Autismo e o Sono: Entendendo os Desafios Noturnos
Para muitas pessoas com autismo, dormir pode ser um verdadeiro desafio. Não é raro ver crianças ou adolescentes com autismo tendo noites mais agitadas, com dificuldade para adormecer ou manter o sono contínuo. Isso acontece porque o sistema nervoso dessas pessoas processa estímulos de forma diferente, o que pode interferir diretamente na qualidade do descanso.
Muitos indivíduos com autismo apresentam comportamentos repetitivos, como balançar o corpo, rolar na cama ou se movimentar constantemente — mesmo durante a noite. Essas estereotipias, embora naturais para eles, podem tornar o sono mais fragmentado e menos reparador. Além disso, questões como sensibilidade a ruídos, luz ou texturas de roupas de cama também influenciam negativamente.
Outro ponto importante é que distúrbios do sono são mais comuns nesse grupo. Insônia, apneia ou ciclos do sono irregulares podem estar presentes, impactando o dia seguinte — com maior irritabilidade, cansaço ou dificuldade para se concentrar. Por isso, é essencial observar os hábitos noturnos com atenção.

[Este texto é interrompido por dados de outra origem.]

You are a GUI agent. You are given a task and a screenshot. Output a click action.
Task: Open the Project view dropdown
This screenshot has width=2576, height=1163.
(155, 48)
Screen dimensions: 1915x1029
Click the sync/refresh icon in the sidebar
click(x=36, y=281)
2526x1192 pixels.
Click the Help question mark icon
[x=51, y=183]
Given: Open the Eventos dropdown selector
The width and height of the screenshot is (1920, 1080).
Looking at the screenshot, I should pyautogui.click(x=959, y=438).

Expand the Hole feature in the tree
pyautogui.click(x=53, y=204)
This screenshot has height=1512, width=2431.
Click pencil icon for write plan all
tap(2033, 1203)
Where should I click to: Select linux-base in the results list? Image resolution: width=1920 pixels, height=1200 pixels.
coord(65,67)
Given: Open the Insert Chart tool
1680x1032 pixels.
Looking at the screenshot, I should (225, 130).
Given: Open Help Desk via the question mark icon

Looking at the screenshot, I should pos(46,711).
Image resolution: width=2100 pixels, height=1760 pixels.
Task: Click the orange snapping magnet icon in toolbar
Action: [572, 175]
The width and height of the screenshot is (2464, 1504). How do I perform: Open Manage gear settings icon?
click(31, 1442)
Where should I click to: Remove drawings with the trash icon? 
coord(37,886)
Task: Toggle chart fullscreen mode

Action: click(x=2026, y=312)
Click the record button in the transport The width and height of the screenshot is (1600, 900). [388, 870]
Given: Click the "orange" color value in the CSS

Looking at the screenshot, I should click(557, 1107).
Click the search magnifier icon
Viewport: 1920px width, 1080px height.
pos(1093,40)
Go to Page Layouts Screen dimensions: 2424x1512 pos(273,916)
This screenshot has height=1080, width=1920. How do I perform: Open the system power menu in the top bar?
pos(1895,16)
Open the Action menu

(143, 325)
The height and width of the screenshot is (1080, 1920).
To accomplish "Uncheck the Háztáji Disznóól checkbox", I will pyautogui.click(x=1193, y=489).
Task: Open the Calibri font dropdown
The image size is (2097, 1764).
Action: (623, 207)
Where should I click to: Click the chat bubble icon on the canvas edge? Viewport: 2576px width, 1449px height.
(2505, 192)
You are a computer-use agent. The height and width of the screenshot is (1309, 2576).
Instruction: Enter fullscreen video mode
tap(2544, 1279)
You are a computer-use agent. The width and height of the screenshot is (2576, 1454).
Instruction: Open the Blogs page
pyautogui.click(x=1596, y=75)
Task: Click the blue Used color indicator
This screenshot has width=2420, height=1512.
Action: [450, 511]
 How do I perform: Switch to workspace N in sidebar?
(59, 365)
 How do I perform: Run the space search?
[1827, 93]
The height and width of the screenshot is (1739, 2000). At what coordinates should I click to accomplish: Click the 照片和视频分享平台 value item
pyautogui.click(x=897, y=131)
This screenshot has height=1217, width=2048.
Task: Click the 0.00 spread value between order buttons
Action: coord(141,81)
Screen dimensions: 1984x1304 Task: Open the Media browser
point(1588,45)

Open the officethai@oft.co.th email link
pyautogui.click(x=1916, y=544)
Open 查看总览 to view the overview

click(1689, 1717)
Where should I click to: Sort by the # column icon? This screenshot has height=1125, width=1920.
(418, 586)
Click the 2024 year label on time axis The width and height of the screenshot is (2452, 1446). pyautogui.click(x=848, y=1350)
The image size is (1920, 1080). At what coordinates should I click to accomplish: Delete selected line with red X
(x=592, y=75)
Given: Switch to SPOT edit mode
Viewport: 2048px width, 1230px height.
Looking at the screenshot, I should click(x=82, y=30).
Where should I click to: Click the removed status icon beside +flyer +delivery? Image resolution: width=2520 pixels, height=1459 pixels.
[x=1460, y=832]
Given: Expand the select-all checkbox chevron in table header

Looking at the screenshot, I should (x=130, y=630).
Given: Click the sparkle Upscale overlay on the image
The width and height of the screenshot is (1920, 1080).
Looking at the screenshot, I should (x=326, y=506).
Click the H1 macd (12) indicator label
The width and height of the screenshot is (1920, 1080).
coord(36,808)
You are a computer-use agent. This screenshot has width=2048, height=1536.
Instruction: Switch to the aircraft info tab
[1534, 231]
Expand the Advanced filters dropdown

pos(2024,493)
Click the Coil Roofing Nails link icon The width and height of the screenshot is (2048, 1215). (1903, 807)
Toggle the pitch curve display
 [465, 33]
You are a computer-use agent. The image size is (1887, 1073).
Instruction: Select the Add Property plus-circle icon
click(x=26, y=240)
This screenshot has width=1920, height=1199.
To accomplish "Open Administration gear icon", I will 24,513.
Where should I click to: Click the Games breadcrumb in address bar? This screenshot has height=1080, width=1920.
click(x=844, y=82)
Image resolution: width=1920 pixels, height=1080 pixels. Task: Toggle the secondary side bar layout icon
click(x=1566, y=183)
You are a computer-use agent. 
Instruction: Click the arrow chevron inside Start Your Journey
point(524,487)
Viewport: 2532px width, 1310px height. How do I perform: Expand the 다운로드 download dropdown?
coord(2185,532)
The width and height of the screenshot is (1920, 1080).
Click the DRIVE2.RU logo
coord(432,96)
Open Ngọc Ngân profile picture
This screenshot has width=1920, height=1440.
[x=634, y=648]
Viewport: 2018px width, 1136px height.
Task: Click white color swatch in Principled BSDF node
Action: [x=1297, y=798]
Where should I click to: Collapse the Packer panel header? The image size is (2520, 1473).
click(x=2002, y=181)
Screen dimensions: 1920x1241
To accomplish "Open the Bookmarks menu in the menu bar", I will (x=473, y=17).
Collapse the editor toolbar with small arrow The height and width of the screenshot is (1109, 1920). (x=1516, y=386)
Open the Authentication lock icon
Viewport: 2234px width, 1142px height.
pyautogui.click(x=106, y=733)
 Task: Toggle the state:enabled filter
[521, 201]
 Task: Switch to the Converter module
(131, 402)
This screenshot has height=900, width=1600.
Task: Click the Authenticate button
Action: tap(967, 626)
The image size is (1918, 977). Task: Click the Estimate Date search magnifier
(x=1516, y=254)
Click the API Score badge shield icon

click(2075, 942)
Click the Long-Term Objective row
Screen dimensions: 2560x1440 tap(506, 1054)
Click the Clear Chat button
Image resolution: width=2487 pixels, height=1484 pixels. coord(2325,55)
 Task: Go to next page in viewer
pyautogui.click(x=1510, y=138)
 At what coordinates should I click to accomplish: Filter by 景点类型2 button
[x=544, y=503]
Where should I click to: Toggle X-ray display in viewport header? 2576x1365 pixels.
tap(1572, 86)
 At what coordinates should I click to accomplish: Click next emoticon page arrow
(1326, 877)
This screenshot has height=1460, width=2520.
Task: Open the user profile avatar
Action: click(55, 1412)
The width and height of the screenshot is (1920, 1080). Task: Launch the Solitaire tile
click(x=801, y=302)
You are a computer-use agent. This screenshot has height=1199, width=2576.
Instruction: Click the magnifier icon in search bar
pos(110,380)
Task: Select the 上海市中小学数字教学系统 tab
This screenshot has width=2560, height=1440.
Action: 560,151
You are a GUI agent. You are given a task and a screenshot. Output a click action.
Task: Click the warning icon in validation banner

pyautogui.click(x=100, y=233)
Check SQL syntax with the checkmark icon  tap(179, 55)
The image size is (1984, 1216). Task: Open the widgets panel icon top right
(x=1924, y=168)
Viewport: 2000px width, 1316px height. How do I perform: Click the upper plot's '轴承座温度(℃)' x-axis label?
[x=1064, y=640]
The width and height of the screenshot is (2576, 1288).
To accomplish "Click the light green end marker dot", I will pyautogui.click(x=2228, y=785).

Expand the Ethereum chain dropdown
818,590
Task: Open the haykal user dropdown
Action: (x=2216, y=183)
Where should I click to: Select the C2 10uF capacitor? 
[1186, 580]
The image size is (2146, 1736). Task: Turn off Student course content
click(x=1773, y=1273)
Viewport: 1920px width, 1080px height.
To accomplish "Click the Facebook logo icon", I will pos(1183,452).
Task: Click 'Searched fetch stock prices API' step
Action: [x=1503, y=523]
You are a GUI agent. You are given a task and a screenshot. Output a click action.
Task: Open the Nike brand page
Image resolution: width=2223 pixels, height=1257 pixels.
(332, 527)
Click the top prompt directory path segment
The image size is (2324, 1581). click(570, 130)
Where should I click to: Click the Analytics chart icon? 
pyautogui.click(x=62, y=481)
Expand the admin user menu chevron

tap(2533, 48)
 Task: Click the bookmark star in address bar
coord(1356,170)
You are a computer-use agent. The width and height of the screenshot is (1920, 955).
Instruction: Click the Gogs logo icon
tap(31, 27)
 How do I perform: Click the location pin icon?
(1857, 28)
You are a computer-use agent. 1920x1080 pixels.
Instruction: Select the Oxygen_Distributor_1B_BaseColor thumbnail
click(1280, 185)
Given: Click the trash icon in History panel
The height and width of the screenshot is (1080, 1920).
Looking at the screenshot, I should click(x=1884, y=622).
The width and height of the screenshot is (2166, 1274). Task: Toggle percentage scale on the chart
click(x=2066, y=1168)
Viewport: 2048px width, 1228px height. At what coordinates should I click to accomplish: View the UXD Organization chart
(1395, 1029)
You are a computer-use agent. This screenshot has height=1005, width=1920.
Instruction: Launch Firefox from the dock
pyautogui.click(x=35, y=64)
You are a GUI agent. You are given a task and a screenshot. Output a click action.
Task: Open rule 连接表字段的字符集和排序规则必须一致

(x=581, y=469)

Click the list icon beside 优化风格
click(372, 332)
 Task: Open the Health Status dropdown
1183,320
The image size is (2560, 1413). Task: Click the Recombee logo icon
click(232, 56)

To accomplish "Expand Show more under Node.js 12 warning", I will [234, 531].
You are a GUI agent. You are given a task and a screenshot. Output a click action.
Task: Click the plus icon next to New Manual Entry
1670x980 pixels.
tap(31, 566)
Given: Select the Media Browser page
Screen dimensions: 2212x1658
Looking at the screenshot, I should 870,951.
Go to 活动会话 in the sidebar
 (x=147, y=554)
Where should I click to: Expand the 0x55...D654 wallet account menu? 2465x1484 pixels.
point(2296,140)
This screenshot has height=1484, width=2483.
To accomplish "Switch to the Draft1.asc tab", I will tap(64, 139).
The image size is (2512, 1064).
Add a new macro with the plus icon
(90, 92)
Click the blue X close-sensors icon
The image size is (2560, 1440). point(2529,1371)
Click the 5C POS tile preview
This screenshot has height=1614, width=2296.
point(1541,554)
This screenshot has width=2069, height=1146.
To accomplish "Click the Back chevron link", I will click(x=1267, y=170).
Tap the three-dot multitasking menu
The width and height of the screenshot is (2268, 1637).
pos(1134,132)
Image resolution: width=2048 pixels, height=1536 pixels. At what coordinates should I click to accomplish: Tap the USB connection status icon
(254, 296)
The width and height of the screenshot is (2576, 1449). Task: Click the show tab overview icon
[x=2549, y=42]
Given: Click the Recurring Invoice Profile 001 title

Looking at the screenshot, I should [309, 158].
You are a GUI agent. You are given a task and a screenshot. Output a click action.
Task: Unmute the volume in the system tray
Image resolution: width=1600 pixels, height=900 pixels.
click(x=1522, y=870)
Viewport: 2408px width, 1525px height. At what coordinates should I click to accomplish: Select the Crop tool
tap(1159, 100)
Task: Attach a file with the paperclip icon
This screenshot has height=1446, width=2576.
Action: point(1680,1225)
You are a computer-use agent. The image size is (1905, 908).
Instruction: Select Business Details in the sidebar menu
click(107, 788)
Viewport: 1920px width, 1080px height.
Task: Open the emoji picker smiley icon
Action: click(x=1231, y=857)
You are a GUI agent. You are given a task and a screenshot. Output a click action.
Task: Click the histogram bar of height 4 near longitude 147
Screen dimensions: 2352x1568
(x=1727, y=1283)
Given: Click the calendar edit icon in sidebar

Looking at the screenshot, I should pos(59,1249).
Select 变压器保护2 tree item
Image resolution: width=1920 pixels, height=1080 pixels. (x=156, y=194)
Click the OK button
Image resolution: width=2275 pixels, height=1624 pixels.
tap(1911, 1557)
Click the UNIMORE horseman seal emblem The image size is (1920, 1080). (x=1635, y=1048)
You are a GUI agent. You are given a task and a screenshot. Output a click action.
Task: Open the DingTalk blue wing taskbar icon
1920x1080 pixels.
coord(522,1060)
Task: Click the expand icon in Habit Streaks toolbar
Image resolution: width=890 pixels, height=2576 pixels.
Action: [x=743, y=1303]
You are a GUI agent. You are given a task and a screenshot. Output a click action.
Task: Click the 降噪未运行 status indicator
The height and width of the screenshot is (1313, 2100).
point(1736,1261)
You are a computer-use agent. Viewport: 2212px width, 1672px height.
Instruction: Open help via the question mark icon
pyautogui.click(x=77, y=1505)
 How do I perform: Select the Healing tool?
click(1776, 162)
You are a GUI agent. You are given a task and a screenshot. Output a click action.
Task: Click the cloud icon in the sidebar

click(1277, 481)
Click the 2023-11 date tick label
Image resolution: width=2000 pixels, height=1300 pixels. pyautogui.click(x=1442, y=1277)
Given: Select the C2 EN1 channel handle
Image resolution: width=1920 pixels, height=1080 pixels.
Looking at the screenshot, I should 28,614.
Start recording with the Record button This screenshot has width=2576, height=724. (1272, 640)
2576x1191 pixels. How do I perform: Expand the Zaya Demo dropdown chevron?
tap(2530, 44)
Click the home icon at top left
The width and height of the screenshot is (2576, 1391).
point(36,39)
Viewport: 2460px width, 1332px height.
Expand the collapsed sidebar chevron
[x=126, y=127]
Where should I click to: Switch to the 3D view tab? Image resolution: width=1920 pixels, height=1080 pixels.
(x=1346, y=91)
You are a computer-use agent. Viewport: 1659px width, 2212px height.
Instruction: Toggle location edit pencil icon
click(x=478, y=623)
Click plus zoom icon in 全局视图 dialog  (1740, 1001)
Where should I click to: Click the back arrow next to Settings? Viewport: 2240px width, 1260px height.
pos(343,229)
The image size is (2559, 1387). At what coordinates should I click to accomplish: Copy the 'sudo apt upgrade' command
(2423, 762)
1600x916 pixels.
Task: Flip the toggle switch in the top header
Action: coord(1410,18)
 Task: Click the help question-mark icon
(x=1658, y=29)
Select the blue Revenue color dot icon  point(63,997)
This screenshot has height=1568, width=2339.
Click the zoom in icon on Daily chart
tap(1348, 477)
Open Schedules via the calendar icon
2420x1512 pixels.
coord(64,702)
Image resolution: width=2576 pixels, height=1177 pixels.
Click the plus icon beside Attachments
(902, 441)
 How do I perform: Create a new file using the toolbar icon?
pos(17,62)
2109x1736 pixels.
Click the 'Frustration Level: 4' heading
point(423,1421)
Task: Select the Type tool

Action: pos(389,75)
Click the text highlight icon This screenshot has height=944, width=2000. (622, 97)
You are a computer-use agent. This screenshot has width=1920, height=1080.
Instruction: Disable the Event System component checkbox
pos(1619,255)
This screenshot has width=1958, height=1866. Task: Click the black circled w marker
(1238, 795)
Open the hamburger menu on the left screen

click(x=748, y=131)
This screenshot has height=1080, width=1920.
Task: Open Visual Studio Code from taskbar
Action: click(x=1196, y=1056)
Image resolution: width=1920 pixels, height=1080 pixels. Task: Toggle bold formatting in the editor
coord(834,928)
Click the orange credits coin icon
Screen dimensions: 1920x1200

Se você cuida de alguém com autismo e percebe que o sono está sendo um problema, converse com um médico. Não é necessário aceitar a noite agitada como algo inevitável. Em alguns casos, ajustes na rotina, ambientes mais calmos ou até o apoio de medicamentos, quando indicados, podem fazer uma grande diferença. Pequenas mudanças podem levar a noites mais tranquilas e dias mais equilibrados.